Christmas isn't all about the presents. It's also about being thankful.

The Editorial Board

As school gets out on Friday, Dec. 20 for winter break, students and staff will exhale a sigh of relief and overflow with joy about having two weeks off from school. 

It’s a well-deserved time of rest for hardworking students who spend nights on end staying up late to finish homework assignments, or studying for a test. We can finally make up for our irregular sleep schedules, and take time to relax. 

During winter break comes the holiday season, one of the most cheerful times of the year — specifically the time of year for America’s favorite holiday, Christmas. 

When celebrating the holidays this year, it’s important to be thankful, not only for what we receive, but for what we already have. Over the course of the season, it’s easy to become greedy, creating long lists of what we want. We forget to focus on the other aspects of Christmas, which include more than just getting a brand new pair of shoes, or the most up to date version of the iPhone. Rather than only requesting everything we might want, we should also remember to make time to think of others.

According to The Washington Post, “more than 550,000 Americans experience homelessness on a typical night, and 1.4 million will spend some time in a shelter in a given year.” Many of these homeless Americans will live out Christmas Day on the streets, deprived of food, water, and shelter, which are basic human needs we commonly take for granted.

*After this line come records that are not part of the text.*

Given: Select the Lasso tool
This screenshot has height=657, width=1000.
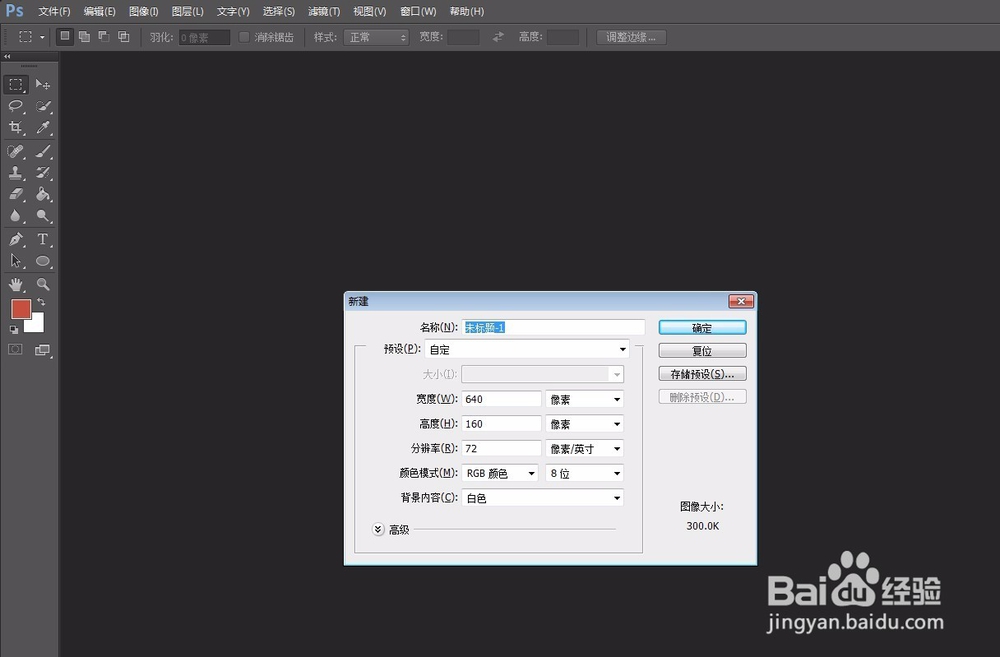Looking at the screenshot, I should (15, 106).
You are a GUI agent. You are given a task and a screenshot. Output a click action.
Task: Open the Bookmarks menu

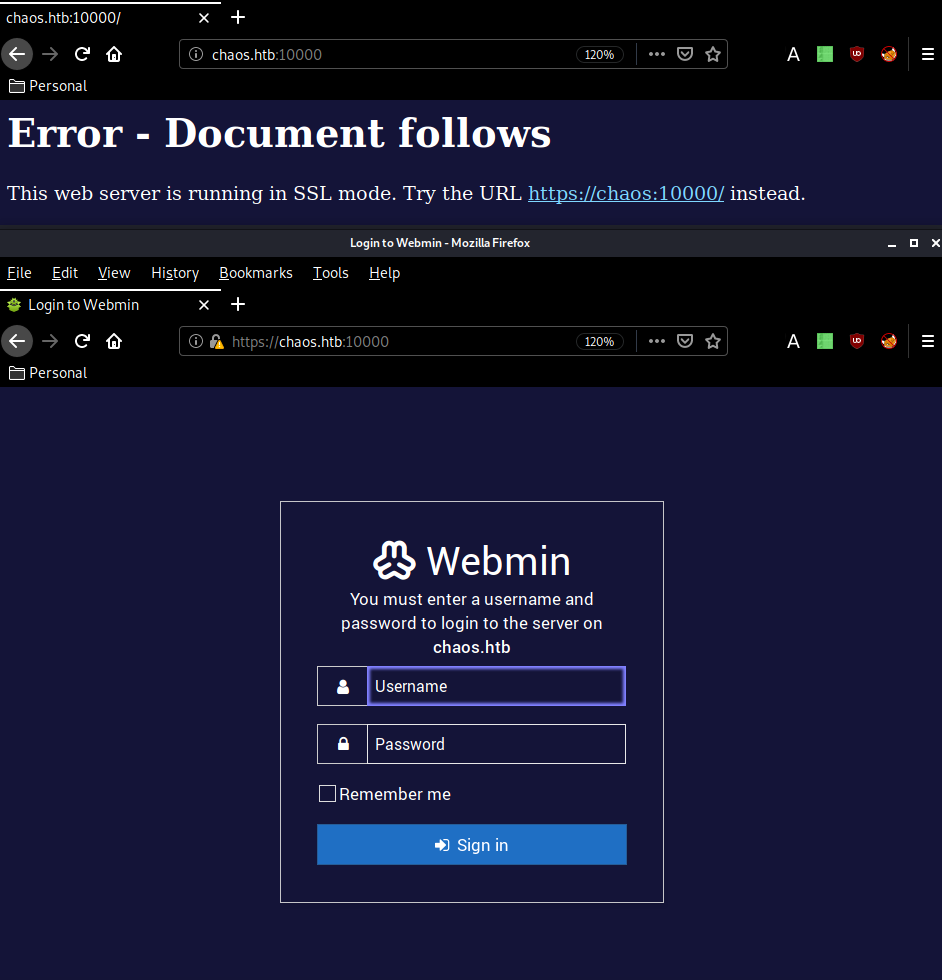256,273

Locally, in Multnomah County, a third of households struggle to pay for their basic needs. They are generally unable to afford the basic things that we use every day, such as paper towels, toothpaste, or a pair of socks. Not only does this make it hard for parents to leave Christmas gifts under the tree for their children, but it also makes it a challenge to simply support themselves. Despite receiving assistance from various safety net programs, these families still struggle “to afford housing, food, transportation and healthcare.”

Throughout the month of December, La Salle hosts an annual Christmas drive to provide for more than 40 families of Lot Whitcomb Elementary School. On top of this and the several hours of required service for sophomores, juniors, and seniors, giving back to the community is something we should make an effort to do more often, whether it’s skipping our morning run for coffee, and donating that money to someone in need, or volunteering at Blanchet House on a night we aren’t too busy. 

In this time of celebration and cheer, let’s remember that Christmas isn’t all about presents. Instead, it’s a time to recognize the less fortunate, and help out those in our community. This holiday season, we should be thankful for the simpler things, and appreciate all the good that we have been fortunate enough to experience in our lives.